• INPUT
⁂
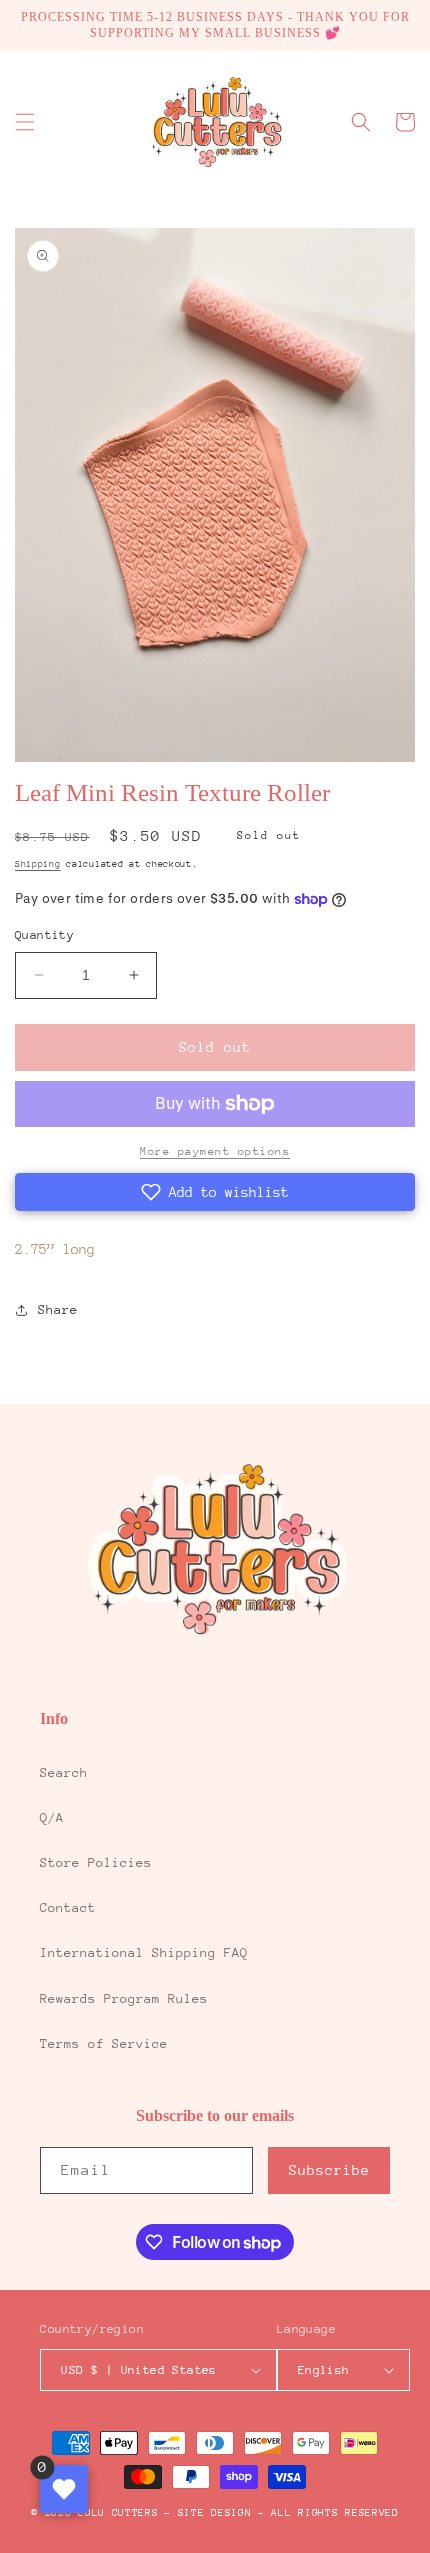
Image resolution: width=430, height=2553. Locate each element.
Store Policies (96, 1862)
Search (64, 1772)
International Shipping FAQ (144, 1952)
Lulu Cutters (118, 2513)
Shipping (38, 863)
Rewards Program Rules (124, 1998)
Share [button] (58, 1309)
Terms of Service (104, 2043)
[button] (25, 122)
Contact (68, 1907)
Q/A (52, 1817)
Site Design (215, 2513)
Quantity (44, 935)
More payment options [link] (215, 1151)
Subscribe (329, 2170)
⁂
• WHAT IS EXPECTED
Bring together all lines in the records where the word "Shipping" is found.

• WRITTEN SOLUTION
International Shipping FAQ (144, 1952)
Shipping (38, 863)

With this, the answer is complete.